Les cailloux que l’on retirait des champs, des prés et des jardins étaient entassés entre prés et bois et formaient progressivement des amas importants, bien visibles dans le paysage, « les murgers ».

On peut même les repérer sur une carte topographique IGN classique à grande échelle lorsque leur taille est imposante, ils figurent en effet sous la forme d’un trait fermé plus ou moins ovale bordé à l’extérieur par de petites hachures.

Représentation d'un murger sur une carte topographique

Représentation d'un murger sur une carte topographique

A ne pas confondre avec la représentation d’une dépression fermée qui comporte, elle, une petite flèche orientée vers le centre de la dépression ou bien des hachures à l’intérieur du trait fermé !

Une dépression fermée sur une carte topographique Une autre représentation d'une dépression fermée.
 

Ces murgers sont très fréquents en Bourgogne et dans toutes les régions viticoles d’ailleurs.

A Montvalezan, ils sont nombreux à proximité des secteurs les plus propices aux cultures.

Près d’Hauteville par exemple aux lieux-dits Pichard, Les Ecombettes et Grastibert (Données GPS @45.6190821,6.8454942), où les champs de luzerne, d’avoine et de pommes de terre étaient nombreux, on en dénombre au moins cinq de taille remarquable.

Les murgers de "Grastibert" près d'Hauteville

Murgers et vaches tarines à "Grastibert" près d'Hauteville

Sur ces amas on repère rapidement les blocs et les cailloux qui n’ont pas été déplacés depuis longtemps, ils sont patinés et de plus, les lichens et les mousses ont colonisé la surface de ces échantillons.

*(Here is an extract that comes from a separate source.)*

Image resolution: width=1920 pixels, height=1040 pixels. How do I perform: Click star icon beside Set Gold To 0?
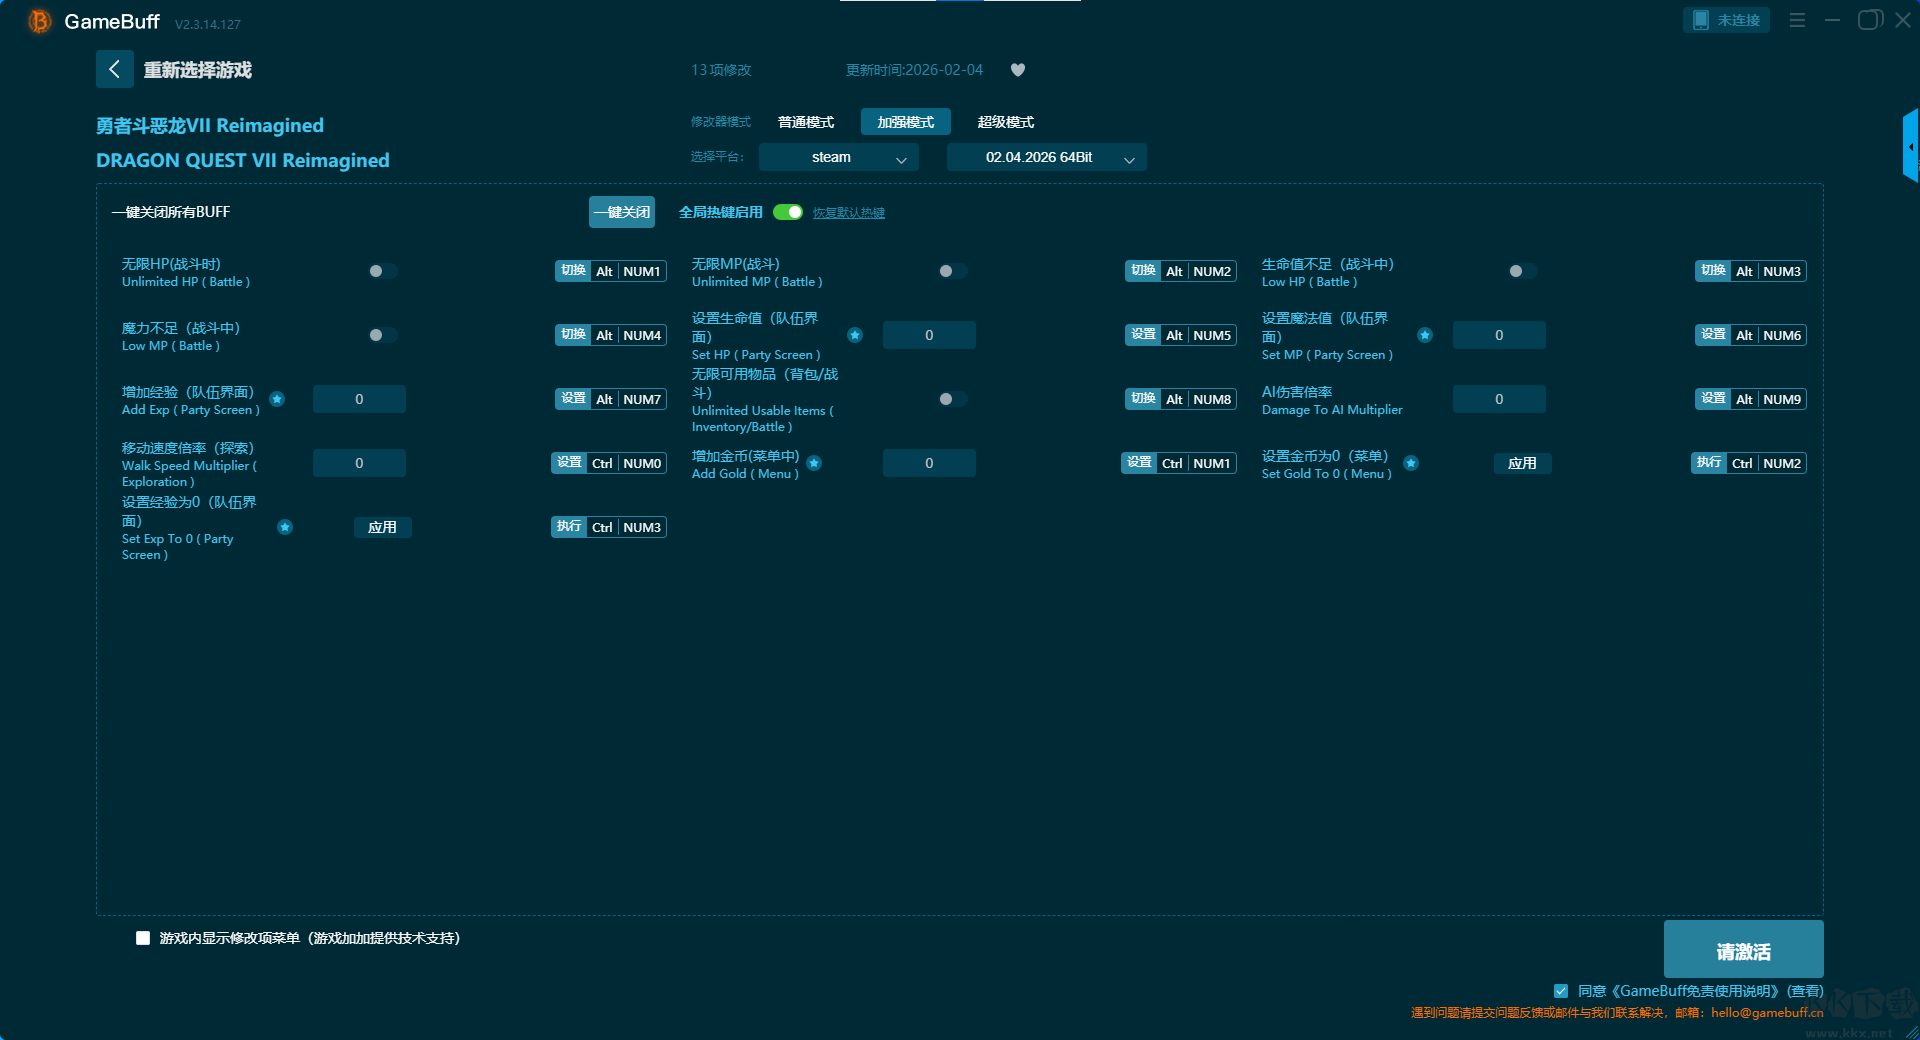pos(1411,463)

Mousses et lichens fossilisent les cailloux du murger

Mousses et lichens fossilisent en quelque sorte la surface des cailloux du murger

D’autres témoignent de déplacements et de prélèvements, ils démontrent qu’une certaine économie circulaire se pratique toujours. On stocke puis on réutilise ! Par exemple, pour isoler les parties enterrées d’une habitation du terrain naturel ou bien encore pour empierrer un chemin ou une piste.